Na początku używałem wiedzmińskiego miecza stalowego, w 2 rozdziale przerzuciłem się na Harvalla i mam przeczucie, że starczy on na długo.
Po co więc są te 2 dodatkowe zloty na broń?
Czy ktoś z was kiedykolwiek używał tych toporków, sztyletów i mieczy? Próbowałem kiedyś walczy brońmi "nieprzystosowanymi do wiedżmińskich sztuk walki", ale to była tragedia.
Czy więc te sloty są tylko do przenoszenia broni do sklepu?
Proszę o opinie.
Jeden slot jest na zapasowy miecz, wiec nadaje się do przenoszenia do sklepu. Te na sztylety dla klimatu.
A co myślicie na przykład o zmianie broni w trakcie walki?
Np. Walczę z grupą, wyciągam ze slotu przy boku miecz ceremonialny elfow albo wiedzminski z trzech niebieskim meteorytów, stylem grupowym rozbrajam wszystkich dwoma ciosami a potem zmieniam spowrotem na miecz zadający obrażenia (np harvall lub z 3 czerwonych meteorytów).
A co myślicie na przykład o zmianie broni w trakcie walki?
Np. Walczę z grupą, wyciągam ze slotu przy boku miecz ceremonialny elfow albo wiedzminski z trzech niebieskim meteorytów, stylem grupowym rozbrajam wszystkich dwoma ciosami a potem zmieniam spowrotem na miecz zadający obrażenia (np harvall lub z 3 czerwonych meteorytów).
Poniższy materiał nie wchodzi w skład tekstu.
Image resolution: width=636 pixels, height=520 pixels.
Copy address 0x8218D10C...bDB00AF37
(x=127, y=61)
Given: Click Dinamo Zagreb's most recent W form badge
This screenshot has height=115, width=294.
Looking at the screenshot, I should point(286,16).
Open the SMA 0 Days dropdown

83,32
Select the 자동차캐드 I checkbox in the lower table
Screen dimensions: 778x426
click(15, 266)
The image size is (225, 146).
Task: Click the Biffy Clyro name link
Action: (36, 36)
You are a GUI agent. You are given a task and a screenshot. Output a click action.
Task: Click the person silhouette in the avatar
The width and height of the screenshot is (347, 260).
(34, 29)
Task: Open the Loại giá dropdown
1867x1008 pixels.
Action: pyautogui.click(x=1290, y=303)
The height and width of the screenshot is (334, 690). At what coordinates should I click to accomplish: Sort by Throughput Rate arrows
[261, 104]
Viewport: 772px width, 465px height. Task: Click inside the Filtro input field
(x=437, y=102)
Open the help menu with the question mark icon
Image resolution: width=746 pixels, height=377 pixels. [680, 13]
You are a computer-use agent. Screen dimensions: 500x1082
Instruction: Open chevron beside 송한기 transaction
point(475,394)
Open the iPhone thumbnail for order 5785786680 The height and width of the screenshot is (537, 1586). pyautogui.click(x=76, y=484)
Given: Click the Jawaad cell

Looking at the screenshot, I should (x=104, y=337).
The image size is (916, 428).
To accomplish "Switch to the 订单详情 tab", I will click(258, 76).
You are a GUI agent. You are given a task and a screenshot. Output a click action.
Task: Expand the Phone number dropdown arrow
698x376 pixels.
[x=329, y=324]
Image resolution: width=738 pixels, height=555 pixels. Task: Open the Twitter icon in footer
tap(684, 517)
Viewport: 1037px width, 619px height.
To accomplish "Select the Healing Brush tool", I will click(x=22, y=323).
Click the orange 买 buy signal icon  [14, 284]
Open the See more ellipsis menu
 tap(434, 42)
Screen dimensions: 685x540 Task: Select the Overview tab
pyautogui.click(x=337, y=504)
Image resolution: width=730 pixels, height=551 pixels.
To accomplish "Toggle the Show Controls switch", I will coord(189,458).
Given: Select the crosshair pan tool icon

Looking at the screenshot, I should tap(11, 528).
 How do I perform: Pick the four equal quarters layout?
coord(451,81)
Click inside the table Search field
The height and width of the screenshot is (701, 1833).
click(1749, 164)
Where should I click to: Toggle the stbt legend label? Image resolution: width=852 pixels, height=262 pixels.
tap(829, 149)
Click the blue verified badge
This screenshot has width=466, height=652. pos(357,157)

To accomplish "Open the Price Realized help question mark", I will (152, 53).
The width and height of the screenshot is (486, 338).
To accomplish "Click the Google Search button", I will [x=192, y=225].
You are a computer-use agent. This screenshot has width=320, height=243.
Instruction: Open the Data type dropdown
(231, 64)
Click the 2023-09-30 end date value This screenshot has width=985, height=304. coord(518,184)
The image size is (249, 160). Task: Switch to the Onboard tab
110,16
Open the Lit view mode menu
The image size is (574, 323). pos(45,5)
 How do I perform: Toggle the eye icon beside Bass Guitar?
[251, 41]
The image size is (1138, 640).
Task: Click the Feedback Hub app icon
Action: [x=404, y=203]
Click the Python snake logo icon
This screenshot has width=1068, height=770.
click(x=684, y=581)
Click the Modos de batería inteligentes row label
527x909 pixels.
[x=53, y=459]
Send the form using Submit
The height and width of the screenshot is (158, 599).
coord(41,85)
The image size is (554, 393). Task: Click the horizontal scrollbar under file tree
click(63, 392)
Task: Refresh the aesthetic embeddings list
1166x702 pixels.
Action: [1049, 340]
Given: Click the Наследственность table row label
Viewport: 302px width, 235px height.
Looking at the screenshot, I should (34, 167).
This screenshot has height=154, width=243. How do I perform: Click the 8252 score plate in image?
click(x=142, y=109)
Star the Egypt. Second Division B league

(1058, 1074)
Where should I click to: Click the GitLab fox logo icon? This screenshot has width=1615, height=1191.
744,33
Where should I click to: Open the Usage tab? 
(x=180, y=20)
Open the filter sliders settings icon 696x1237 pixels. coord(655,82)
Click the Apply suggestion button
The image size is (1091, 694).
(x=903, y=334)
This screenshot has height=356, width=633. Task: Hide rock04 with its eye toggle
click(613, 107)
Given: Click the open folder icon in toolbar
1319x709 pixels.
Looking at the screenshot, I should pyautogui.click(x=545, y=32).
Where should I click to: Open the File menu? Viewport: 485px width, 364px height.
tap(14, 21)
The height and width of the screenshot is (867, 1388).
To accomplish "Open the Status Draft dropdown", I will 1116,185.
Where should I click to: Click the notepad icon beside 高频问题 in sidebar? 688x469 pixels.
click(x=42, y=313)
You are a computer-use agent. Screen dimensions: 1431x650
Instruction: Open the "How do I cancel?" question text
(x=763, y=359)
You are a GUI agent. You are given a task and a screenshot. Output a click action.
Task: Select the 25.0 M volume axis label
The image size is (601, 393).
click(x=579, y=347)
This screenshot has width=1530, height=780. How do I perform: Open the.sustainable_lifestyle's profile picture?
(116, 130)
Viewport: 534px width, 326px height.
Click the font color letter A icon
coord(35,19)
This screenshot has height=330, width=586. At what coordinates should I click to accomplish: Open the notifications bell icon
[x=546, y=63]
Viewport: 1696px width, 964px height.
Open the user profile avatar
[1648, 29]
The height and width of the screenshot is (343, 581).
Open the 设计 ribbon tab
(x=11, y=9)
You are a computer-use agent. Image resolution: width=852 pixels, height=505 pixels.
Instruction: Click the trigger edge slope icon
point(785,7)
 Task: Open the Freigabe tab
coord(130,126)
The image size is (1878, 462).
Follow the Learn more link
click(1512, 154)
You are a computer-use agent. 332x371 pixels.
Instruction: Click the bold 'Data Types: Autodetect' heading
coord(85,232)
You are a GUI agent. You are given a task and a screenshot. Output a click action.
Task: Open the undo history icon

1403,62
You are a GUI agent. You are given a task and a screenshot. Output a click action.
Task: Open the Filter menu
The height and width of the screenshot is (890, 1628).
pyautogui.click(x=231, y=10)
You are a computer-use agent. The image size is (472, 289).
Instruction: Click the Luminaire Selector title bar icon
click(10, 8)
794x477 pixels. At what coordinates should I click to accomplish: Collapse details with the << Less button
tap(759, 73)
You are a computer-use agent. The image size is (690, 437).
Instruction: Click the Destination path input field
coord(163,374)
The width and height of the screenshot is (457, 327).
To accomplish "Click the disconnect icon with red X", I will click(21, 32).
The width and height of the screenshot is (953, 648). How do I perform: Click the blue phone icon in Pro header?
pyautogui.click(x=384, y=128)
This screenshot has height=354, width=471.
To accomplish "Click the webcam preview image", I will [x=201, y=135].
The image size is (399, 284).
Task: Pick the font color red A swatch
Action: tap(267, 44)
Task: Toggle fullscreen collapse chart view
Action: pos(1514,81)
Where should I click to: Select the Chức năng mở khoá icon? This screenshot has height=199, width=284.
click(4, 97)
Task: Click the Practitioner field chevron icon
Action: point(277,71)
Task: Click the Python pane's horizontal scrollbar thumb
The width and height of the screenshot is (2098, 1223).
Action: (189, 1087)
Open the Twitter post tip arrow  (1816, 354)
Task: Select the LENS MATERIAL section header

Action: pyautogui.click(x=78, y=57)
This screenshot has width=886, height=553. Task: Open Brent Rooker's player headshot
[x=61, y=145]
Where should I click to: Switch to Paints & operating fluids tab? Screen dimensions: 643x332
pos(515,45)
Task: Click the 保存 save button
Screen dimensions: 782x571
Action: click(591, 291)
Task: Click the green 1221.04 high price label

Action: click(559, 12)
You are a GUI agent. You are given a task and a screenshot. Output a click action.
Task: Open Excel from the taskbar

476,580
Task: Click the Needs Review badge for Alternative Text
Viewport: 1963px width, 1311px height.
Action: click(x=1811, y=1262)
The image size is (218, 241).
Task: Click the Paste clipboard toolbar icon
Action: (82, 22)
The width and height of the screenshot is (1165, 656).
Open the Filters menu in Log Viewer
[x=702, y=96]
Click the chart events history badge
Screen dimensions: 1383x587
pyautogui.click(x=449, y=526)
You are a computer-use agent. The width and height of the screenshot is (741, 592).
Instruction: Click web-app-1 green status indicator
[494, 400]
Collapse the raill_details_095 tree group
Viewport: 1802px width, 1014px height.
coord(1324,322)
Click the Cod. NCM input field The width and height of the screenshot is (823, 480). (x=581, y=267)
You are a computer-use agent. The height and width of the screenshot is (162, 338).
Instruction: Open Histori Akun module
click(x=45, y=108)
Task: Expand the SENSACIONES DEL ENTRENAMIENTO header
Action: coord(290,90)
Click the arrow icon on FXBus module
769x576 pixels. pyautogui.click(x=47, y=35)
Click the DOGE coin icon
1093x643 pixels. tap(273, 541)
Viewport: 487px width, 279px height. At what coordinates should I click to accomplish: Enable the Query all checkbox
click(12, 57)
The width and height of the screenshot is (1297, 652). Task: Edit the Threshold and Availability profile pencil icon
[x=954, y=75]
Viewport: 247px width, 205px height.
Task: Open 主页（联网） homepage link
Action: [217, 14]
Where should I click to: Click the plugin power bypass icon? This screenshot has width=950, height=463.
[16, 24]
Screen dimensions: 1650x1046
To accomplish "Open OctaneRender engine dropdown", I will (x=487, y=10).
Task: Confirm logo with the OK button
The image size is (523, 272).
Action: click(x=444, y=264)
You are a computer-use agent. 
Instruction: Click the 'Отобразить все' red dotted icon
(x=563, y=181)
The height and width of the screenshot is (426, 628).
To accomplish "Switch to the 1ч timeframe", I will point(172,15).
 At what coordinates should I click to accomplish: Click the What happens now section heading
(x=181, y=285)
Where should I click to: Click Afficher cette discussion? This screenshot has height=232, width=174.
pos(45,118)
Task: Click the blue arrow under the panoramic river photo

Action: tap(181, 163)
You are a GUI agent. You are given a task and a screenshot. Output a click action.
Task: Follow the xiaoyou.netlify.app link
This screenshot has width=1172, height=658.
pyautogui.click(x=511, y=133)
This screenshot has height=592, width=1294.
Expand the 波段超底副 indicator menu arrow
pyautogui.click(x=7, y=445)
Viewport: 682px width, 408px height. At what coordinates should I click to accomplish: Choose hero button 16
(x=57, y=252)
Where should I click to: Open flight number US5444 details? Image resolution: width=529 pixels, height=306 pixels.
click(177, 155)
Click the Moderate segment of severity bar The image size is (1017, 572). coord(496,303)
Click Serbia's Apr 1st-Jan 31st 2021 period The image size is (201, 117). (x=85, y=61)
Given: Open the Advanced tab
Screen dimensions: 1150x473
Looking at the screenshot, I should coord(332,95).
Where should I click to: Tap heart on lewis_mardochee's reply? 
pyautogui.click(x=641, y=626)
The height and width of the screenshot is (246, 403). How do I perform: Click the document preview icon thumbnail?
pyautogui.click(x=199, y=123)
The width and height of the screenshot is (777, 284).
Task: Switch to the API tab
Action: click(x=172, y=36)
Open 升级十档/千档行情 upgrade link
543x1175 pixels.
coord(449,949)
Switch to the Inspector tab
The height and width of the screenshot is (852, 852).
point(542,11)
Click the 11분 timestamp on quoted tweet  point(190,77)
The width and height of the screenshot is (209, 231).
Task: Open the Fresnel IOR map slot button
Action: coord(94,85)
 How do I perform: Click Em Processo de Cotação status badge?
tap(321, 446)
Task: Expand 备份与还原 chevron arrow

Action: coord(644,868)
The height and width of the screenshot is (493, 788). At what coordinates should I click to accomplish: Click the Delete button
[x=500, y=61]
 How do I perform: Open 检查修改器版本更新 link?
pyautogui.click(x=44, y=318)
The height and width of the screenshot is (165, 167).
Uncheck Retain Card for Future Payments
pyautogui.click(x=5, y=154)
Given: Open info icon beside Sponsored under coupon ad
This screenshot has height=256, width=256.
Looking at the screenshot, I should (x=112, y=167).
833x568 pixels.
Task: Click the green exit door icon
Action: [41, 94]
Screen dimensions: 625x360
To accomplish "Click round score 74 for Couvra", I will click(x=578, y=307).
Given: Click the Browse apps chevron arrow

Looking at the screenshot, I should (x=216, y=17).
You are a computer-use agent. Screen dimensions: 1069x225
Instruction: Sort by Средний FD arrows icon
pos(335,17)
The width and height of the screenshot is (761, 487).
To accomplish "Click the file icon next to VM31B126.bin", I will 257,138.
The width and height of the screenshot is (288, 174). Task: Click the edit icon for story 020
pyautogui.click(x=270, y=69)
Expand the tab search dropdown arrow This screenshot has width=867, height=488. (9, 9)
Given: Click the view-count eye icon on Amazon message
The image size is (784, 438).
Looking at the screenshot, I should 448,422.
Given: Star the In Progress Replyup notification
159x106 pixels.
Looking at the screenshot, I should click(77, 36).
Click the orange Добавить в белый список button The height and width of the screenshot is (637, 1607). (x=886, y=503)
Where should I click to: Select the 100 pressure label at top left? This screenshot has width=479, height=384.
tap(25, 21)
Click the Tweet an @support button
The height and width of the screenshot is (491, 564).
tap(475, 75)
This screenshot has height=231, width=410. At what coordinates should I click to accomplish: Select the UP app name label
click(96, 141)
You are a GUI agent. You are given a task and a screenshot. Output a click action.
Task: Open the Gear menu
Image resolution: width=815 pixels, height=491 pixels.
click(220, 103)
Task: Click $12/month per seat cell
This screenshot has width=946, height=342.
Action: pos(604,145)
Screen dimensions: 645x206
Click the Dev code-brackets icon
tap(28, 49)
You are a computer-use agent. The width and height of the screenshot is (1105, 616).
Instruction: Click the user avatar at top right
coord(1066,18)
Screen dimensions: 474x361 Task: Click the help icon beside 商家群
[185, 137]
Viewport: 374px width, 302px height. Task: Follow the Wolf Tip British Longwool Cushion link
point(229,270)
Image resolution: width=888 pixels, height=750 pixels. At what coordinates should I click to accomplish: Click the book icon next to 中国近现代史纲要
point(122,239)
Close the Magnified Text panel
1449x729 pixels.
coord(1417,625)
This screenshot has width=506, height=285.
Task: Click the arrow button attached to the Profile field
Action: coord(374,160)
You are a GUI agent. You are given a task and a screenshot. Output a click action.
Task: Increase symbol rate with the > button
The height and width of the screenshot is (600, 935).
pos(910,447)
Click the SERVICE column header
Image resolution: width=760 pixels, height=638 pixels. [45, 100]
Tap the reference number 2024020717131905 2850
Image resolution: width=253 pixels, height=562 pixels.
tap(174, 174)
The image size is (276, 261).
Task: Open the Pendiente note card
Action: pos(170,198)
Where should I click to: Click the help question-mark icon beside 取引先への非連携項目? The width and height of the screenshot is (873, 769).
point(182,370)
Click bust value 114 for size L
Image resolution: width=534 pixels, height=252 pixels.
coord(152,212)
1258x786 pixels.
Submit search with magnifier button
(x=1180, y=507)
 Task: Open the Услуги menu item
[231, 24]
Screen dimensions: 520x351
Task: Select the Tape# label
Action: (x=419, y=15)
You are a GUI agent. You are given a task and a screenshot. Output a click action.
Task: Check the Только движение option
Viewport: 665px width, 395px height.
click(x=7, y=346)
jak dla mnie to jest troche za czasochłonne, po prostu gdy walcze to nie chce mi sie zmieniać miecza (wiec zdarza się że i potwory i ludzi biorę z tego samego, niezaleznie od mniejszych obrażen)

jesli chodzi o miecze to od I aktu miałem ten z 3 czerw w V zmieniłem na sekundkę na D'yeabla a pozniej był sihill

btw po co rozbrajać wrogów jeśli można i od razu zarąbać krwawieniem?